Childbirths and maternal health issues are also natural phenomenon as well. From this perspective, making accessible maternal health medical care facilities to all must be considered as primary initiative of protecting women and children during the pandemic. Reluctance from the side of the hospital authority to admit women in need of urgent medical attention will eventually result in high maternal mortality.
Measures to get admitted in hospital easier for treatments must be arranged. If safety is the priority, ensuring maternal medical facilities is one of the significant safety initiatives.
Last year, such a sad account opened with the case of Thoudam Malemnganbi @ Abem, 24 years, wife of Thoudam Sanjitkumar 33 yrs from Thoubal Thoudam Mamang Leikai, ward no 3/14, who passed away on Sunday, 2nd August 2020 during her child delivery. When the fear of community transmission in Thoubal district gripped the State, patients, from the said district in particular were denied treatment facilities in hospitals. Such circumstances reduced the family to opt for traditional midwifery putting at risk the lives of many expecting mothers. The case is followed by many other incidents spreading shock waves.

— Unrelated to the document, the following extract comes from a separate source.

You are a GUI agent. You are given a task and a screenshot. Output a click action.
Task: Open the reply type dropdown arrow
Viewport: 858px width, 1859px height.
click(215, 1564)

Women, equally from the valley and hill districts were subjected to denial of medical treatment for failing to fulfil the new guidelines provided by the hospitals, as precautionary measures to prevent spread of COVID-19. Sudden complicacies in maternal issues calling for emergency response are not uncommon. Sometimes many cases are more like ‘accident and trauma’ category. It can’t wait for anything. Immediate response is the only alternative to prevent fatality. Making them wait while fulfilling mandatory regulations provided by hospitals is equivalent to inviting complicacies.  

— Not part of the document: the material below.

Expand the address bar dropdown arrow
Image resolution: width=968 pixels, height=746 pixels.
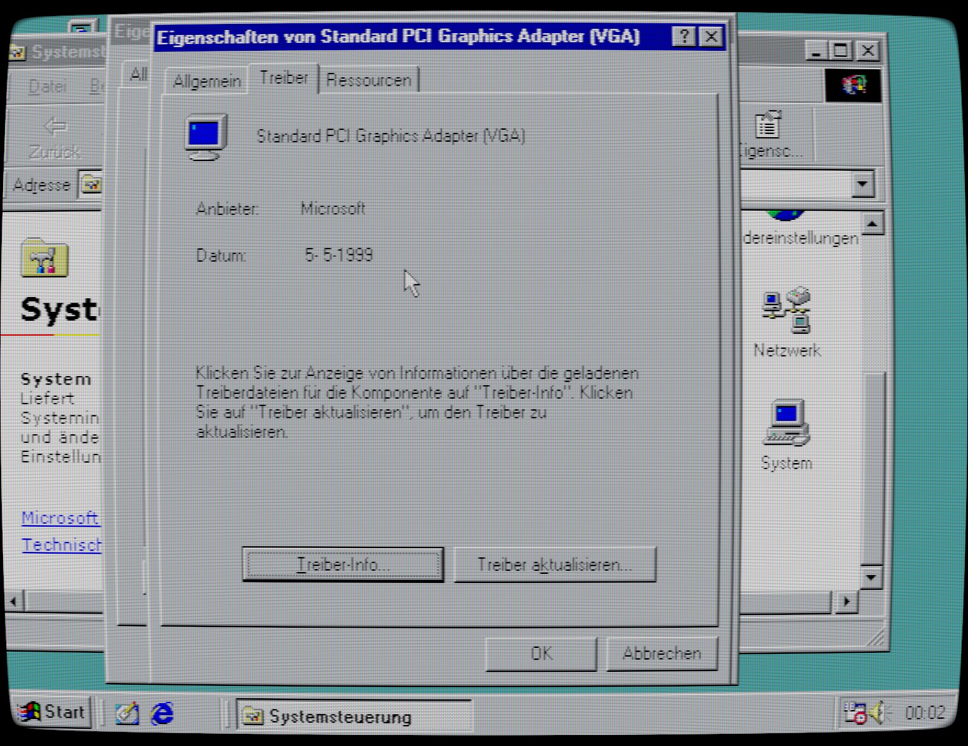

Timely intervention is the appropriate solution. Before any more unwanted incidents traumatise many innocents, steps are needed to provide uninterrupted health care facilities to pregnant women and other maternal health related matters. Such initiatives should not be tagged as ‘overemphasis on women,’ but should be accorded as a step for better understanding the constraints women face due to biological differences. Unless humankind admits the need for special attention towards women during certain natural biological cycles, claims for its protection bear less meaning. Concerted efforts to ensure medical assistance to pregnant women and other maternal health issues should be supported.